━━━━━ Material for this exercise ━━━━━

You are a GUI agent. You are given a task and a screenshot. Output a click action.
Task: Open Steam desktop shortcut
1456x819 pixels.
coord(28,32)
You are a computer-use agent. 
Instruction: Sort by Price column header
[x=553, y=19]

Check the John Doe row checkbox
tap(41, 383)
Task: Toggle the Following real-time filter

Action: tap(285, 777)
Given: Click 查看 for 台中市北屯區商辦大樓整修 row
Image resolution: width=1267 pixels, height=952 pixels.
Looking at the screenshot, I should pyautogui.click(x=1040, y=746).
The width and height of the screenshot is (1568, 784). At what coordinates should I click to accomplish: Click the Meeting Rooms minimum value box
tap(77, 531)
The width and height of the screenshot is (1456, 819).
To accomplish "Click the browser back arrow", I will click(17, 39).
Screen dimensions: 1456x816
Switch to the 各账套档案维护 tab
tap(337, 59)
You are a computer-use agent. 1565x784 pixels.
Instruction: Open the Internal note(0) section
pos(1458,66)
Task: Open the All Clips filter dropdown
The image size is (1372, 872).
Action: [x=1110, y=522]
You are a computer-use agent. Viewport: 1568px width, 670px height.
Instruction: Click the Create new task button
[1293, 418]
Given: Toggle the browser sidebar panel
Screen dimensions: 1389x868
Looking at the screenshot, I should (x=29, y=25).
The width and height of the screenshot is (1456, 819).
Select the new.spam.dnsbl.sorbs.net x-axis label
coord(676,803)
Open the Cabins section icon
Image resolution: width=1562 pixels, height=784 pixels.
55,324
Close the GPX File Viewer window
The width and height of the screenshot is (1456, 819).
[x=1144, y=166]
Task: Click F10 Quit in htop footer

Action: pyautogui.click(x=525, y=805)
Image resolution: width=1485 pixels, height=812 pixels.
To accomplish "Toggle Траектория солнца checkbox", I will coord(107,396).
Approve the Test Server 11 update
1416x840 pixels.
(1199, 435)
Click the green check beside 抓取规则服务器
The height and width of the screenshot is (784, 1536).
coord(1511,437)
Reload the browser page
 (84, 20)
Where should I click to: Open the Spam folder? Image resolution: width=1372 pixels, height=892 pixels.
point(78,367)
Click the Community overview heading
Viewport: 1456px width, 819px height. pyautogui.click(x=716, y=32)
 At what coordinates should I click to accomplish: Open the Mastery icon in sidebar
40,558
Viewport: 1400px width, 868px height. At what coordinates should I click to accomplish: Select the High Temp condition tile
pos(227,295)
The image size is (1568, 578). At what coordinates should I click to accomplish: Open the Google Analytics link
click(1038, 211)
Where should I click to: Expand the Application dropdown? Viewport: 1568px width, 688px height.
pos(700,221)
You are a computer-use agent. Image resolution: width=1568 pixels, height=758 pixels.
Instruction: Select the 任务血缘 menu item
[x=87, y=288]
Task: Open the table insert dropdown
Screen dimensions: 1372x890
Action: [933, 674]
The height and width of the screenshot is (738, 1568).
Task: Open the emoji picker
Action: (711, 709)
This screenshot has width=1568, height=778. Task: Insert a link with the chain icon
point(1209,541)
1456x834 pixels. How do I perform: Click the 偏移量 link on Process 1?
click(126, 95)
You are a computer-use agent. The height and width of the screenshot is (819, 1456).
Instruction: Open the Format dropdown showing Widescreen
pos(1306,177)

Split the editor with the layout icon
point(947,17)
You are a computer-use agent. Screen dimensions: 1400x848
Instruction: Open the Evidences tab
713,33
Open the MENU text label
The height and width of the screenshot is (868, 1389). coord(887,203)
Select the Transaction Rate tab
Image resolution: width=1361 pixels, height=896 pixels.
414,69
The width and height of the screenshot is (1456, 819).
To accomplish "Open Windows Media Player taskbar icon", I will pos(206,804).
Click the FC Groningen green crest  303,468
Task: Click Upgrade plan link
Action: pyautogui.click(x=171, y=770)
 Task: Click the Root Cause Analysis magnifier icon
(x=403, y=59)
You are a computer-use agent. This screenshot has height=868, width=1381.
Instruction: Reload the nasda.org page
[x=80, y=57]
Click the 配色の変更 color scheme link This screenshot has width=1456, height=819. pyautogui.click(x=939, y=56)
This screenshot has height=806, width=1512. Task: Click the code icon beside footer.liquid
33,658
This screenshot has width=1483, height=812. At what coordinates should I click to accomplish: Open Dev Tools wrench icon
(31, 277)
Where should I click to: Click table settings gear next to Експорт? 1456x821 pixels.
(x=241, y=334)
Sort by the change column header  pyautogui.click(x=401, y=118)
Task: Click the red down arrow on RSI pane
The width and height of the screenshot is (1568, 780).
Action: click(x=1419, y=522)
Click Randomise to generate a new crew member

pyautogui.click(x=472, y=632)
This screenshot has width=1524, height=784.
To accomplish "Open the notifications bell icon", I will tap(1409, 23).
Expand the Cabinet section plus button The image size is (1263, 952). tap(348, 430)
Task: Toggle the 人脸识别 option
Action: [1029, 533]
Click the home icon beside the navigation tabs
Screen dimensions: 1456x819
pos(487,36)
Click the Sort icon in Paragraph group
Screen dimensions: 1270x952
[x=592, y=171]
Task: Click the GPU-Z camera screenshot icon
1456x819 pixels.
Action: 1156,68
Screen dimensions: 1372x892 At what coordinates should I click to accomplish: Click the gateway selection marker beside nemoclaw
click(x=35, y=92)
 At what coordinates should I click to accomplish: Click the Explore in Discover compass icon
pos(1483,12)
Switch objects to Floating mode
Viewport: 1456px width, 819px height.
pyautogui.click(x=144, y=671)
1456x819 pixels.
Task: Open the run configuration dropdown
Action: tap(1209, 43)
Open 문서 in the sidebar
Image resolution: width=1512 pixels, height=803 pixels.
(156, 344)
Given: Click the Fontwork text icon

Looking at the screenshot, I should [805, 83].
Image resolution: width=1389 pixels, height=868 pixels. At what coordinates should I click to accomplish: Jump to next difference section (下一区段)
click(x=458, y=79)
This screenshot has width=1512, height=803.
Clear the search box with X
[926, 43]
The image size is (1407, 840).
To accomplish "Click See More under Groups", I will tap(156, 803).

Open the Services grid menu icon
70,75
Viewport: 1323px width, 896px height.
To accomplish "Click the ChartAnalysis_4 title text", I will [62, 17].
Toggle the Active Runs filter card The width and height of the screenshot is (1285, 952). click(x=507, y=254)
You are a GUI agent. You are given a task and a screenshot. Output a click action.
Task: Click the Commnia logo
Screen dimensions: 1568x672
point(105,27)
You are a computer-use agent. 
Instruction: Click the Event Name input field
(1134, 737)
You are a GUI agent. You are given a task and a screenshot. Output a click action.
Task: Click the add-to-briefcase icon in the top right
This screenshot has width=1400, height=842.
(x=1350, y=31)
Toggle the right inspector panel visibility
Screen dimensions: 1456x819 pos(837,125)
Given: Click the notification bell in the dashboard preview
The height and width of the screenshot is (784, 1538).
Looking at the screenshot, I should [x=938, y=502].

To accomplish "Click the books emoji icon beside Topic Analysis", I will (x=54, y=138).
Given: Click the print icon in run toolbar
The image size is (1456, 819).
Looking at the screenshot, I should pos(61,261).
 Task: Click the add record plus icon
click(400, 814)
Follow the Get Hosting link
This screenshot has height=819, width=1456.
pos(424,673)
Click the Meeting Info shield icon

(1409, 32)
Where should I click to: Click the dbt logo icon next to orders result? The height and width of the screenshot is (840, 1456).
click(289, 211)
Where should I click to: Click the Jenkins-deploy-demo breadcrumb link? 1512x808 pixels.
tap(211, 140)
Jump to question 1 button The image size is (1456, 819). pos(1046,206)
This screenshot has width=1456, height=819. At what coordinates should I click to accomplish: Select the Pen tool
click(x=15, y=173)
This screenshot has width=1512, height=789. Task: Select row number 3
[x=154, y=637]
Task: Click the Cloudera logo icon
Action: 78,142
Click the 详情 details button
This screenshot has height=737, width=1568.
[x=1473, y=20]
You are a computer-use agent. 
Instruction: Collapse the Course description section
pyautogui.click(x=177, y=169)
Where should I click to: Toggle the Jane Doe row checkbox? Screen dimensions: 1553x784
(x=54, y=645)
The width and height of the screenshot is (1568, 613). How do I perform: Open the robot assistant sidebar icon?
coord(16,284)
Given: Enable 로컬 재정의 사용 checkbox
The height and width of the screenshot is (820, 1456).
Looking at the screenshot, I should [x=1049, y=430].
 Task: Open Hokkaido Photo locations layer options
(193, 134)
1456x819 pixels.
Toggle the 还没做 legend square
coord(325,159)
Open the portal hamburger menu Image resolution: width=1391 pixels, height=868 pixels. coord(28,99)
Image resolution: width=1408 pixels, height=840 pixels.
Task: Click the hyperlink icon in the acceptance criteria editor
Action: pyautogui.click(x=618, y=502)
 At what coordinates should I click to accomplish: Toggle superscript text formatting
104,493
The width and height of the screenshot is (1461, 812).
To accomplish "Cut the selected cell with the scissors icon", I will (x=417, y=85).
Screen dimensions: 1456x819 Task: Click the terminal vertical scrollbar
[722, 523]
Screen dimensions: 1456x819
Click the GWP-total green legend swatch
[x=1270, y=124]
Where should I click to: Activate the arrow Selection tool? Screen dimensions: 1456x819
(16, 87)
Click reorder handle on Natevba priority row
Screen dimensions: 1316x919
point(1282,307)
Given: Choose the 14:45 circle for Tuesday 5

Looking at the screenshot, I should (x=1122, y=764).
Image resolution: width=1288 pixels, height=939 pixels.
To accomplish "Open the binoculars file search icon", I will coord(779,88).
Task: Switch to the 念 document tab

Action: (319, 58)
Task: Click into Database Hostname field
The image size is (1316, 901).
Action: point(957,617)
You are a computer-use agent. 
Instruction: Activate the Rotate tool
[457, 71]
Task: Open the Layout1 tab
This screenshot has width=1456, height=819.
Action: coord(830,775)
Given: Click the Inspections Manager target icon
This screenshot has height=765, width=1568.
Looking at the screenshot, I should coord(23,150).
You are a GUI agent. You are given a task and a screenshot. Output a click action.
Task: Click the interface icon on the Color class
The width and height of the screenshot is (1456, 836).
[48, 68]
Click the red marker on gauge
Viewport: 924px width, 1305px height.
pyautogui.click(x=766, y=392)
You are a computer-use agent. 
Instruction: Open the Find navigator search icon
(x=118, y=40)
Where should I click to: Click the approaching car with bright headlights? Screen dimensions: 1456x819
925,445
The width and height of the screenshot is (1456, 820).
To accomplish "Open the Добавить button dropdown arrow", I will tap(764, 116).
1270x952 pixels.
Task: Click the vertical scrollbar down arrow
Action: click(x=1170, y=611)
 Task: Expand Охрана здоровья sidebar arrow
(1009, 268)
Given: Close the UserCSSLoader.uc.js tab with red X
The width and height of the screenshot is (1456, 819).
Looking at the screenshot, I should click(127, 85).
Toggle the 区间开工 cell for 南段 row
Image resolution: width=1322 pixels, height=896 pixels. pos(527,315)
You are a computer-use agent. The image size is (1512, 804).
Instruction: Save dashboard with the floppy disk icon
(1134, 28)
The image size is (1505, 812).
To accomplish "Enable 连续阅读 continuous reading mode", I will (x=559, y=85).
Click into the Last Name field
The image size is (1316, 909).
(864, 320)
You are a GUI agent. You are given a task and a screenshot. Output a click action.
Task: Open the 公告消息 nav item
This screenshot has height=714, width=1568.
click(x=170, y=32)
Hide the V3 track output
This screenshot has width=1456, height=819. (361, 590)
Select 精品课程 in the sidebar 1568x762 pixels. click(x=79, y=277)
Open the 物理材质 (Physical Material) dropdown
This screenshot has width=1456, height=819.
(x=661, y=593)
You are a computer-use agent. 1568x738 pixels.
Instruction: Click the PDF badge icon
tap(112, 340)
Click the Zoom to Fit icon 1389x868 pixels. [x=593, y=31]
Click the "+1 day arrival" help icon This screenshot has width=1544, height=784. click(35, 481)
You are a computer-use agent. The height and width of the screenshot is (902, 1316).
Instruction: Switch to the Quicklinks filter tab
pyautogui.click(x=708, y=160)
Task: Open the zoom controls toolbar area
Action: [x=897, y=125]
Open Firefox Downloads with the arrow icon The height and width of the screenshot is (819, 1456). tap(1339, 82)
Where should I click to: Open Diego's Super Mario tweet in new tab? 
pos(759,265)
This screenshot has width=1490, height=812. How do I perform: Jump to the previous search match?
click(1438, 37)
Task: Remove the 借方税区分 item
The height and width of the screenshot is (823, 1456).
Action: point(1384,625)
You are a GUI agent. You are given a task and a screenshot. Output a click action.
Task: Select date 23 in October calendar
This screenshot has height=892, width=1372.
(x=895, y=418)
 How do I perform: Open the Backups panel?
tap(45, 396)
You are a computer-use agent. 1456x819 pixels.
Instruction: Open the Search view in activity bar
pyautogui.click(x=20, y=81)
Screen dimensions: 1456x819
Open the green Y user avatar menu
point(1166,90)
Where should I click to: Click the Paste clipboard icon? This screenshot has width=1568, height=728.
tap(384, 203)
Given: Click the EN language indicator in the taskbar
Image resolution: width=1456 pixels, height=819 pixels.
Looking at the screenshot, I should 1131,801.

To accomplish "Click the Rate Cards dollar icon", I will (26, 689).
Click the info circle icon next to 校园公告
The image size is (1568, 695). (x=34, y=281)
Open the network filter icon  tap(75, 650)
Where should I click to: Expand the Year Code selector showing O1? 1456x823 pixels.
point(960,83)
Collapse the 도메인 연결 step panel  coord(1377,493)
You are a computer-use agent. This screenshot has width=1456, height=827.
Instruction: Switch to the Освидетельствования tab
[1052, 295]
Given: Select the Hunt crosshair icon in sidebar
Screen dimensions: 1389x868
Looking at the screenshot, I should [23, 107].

━━━━━

## What is needed:
From the entries above, extract only the lines running from the one containing "Screen dimensions: 1456x816" through the one containing "Open the Cabins section icon", inclusive.

## Expected answer:
Screen dimensions: 1456x816
Switch to the 各账套档案维护 tab
tap(337, 59)
You are a computer-use agent. 1565x784 pixels.
Instruction: Open the Internal note(0) section
pos(1458,66)
Task: Open the All Clips filter dropdown
The image size is (1372, 872).
Action: [x=1110, y=522]
You are a computer-use agent. Viewport: 1568px width, 670px height.
Instruction: Click the Create new task button
[1293, 418]
Given: Toggle the browser sidebar panel
Screen dimensions: 1389x868
Looking at the screenshot, I should (x=29, y=25).
The width and height of the screenshot is (1456, 819).
Select the new.spam.dnsbl.sorbs.net x-axis label
coord(676,803)
Open the Cabins section icon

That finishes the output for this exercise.